■ Study material

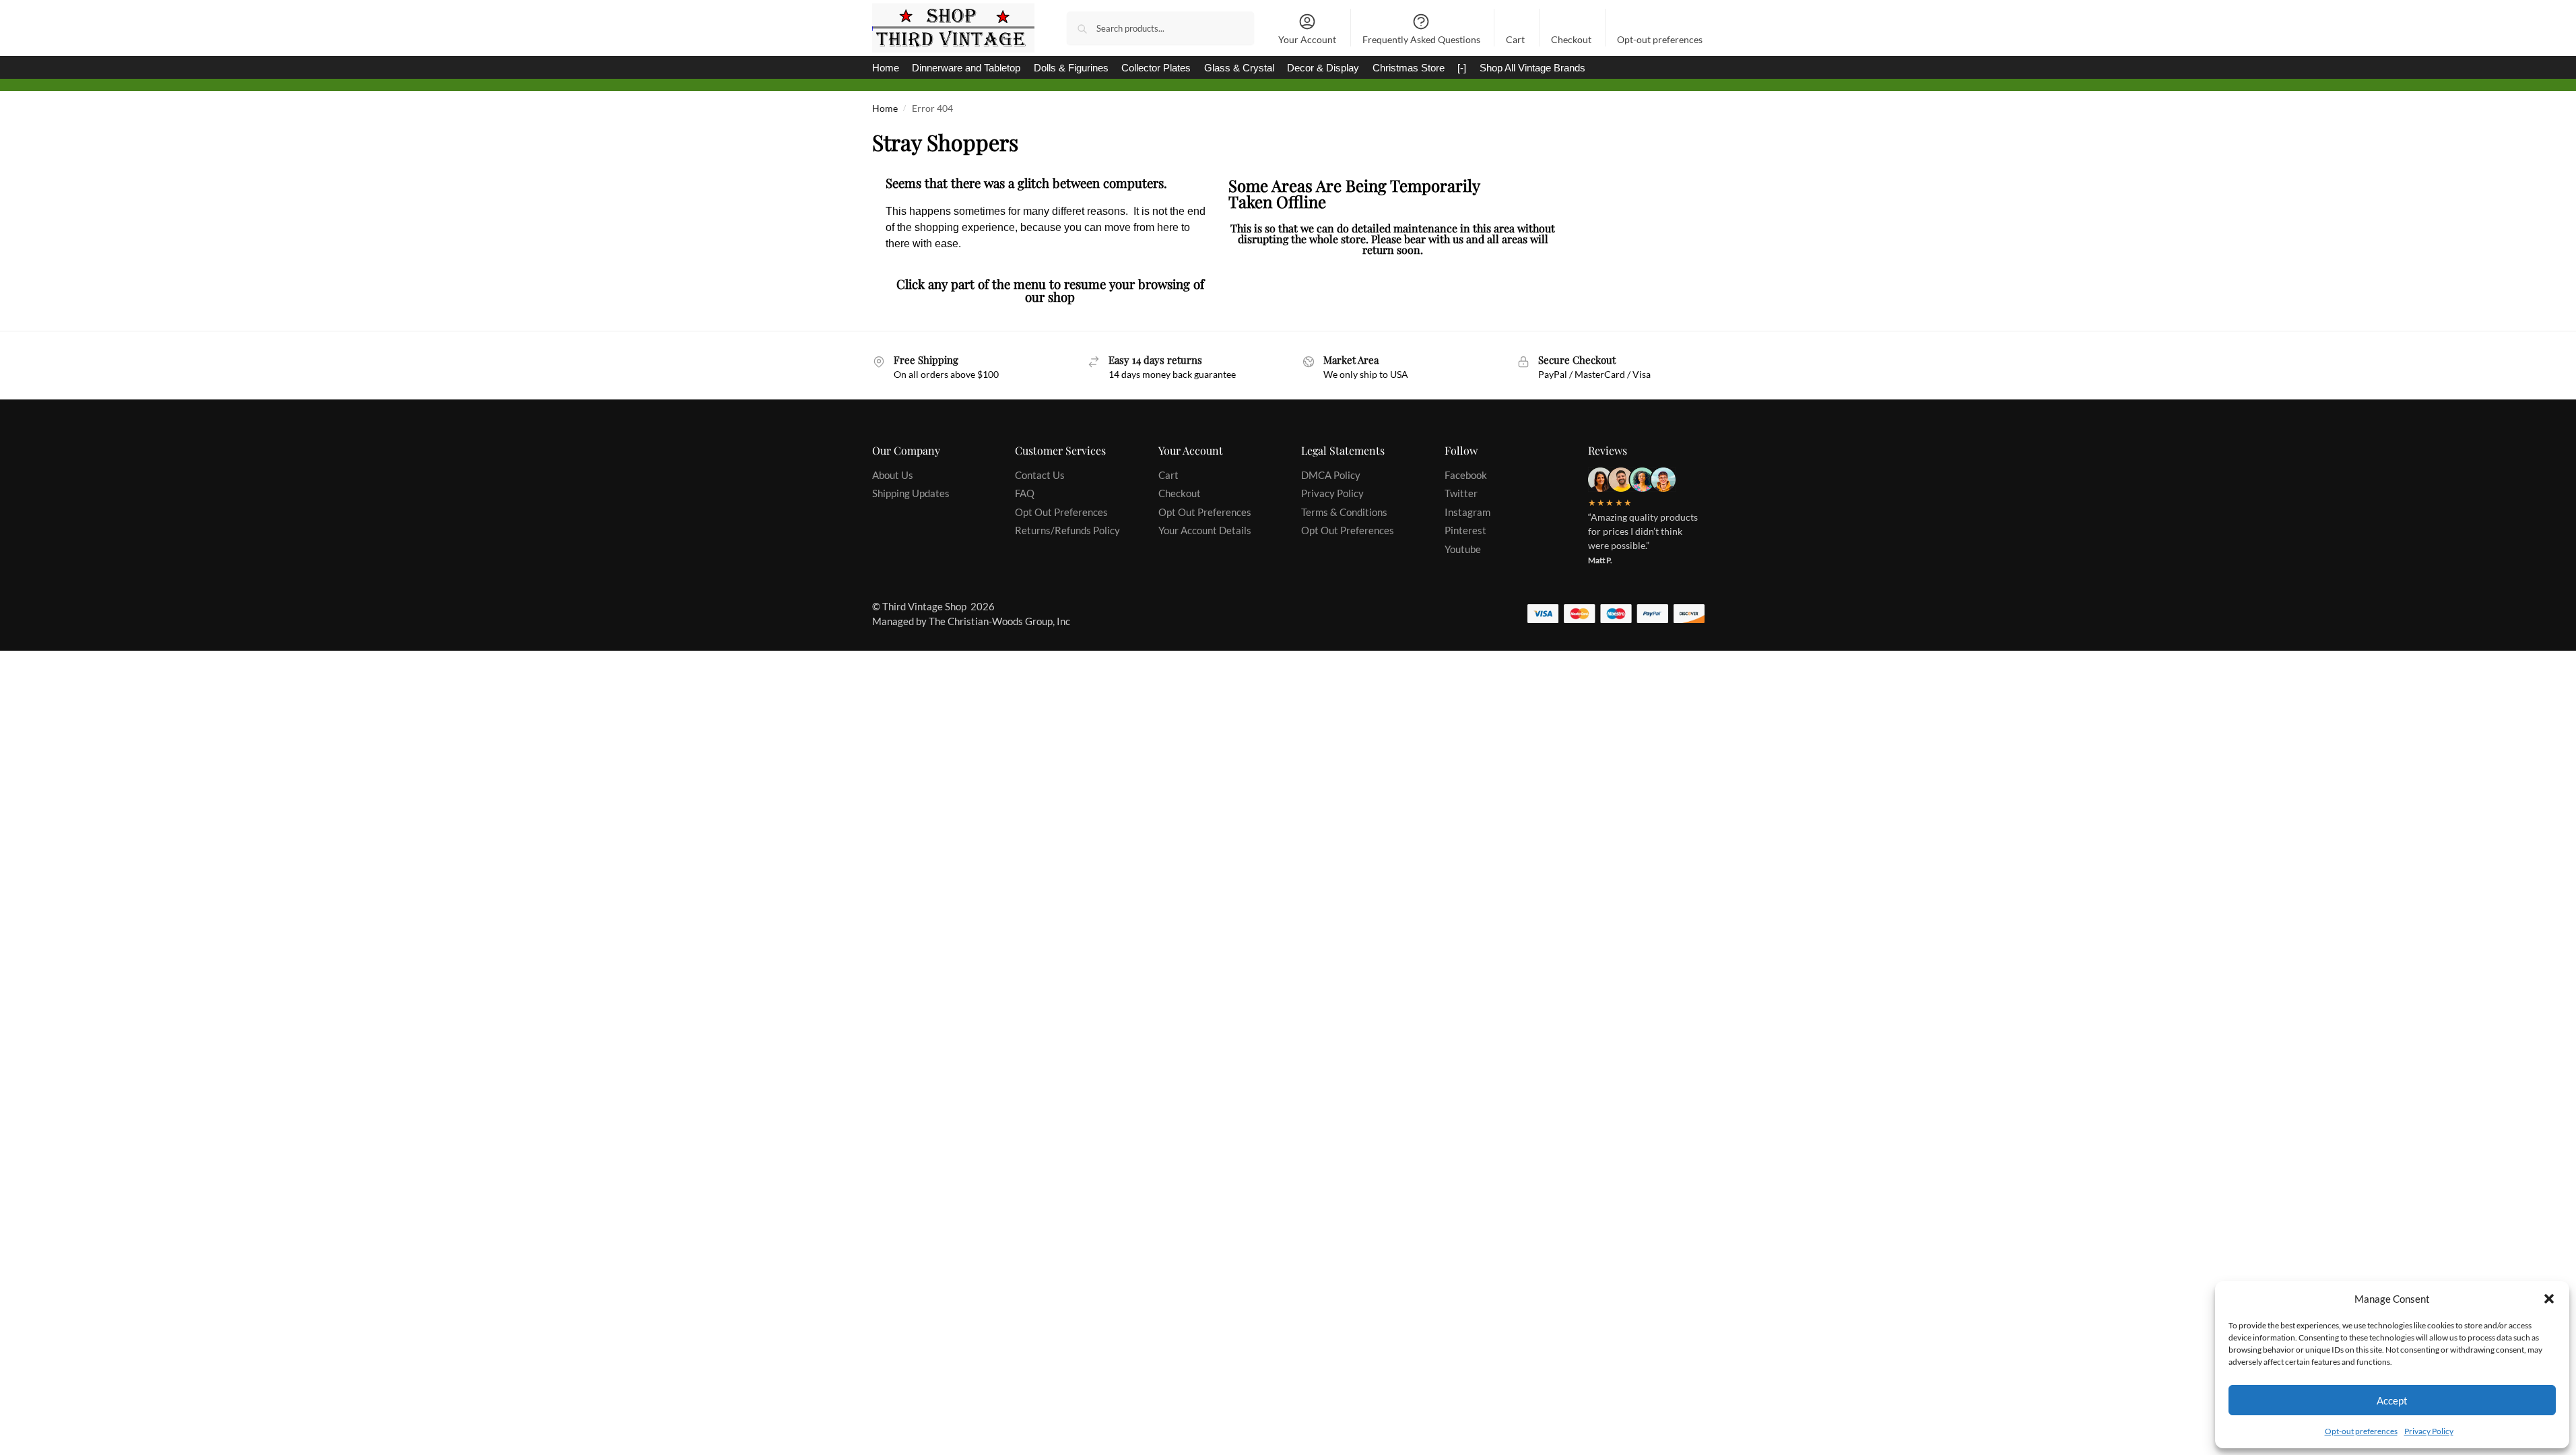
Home (885, 108)
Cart (1515, 39)
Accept (2392, 1400)
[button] (2549, 1298)
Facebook (1466, 475)
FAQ (1024, 493)
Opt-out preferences (2361, 1431)
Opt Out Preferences (1061, 512)
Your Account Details (1204, 530)
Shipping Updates (911, 493)
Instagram (1467, 512)
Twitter (1461, 493)
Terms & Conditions (1344, 512)
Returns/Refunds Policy (1067, 530)
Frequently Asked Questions (1421, 39)
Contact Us (1040, 475)
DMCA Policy (1330, 475)
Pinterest (1465, 530)
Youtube (1463, 549)
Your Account (1307, 39)
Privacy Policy (2428, 1431)
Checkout (1571, 39)
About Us (892, 475)
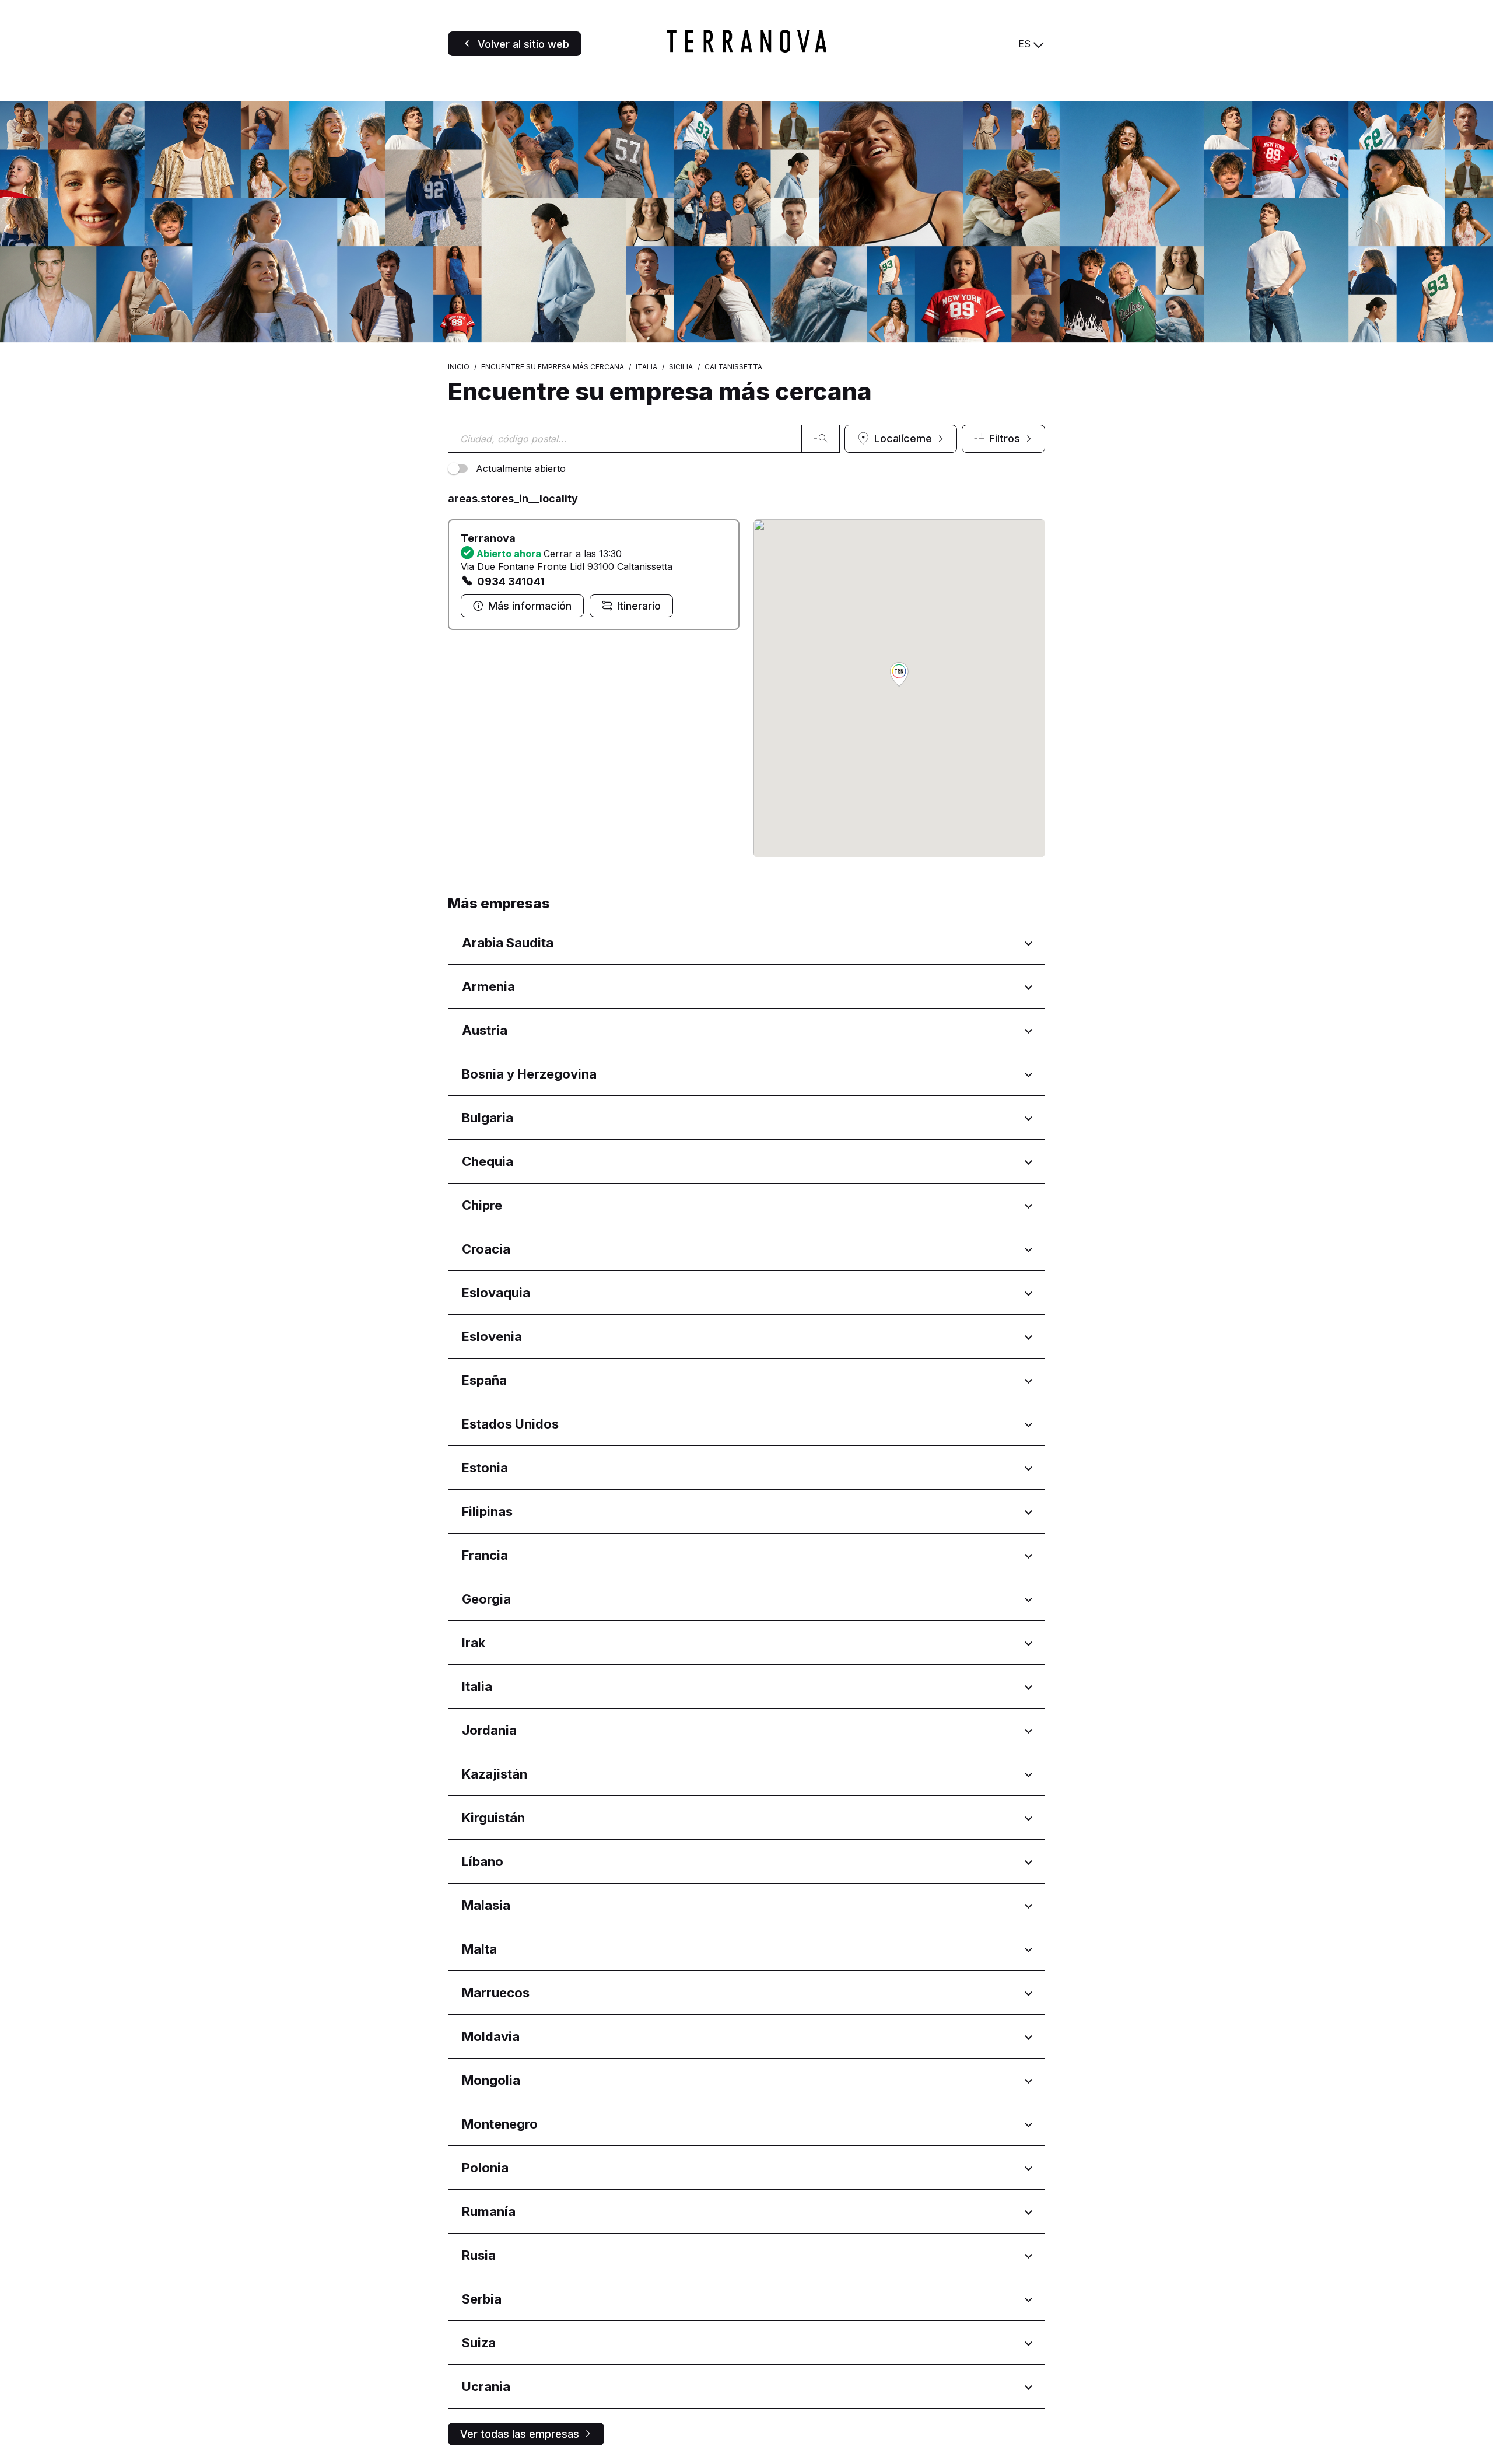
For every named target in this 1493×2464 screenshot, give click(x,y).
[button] (899, 675)
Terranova (488, 538)
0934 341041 (511, 581)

■ What you have to do
Set every record down exactly, omitting pictures.

■ Your solution
Home (885, 108)
Cart (1515, 39)
Accept (2392, 1400)
[button] (2549, 1298)
Facebook (1466, 475)
FAQ (1024, 493)
Opt-out preferences (2361, 1431)
Opt Out Preferences (1061, 512)
Your Account Details (1204, 530)
Shipping Updates (911, 493)
Instagram (1467, 512)
Twitter (1461, 493)
Terms & Conditions (1344, 512)
Returns/Refunds Policy (1067, 530)
Frequently Asked Questions (1421, 39)
Contact Us (1040, 475)
DMCA Policy (1330, 475)
Pinterest (1465, 530)
Youtube (1463, 549)
Your Account (1307, 39)
Privacy Policy (2428, 1431)
Checkout (1571, 39)
About Us (892, 475)
For every named target in this 1493×2464 screenshot, give click(x,y).
[button] (899, 675)
Terranova (488, 538)
0934 341041 (511, 581)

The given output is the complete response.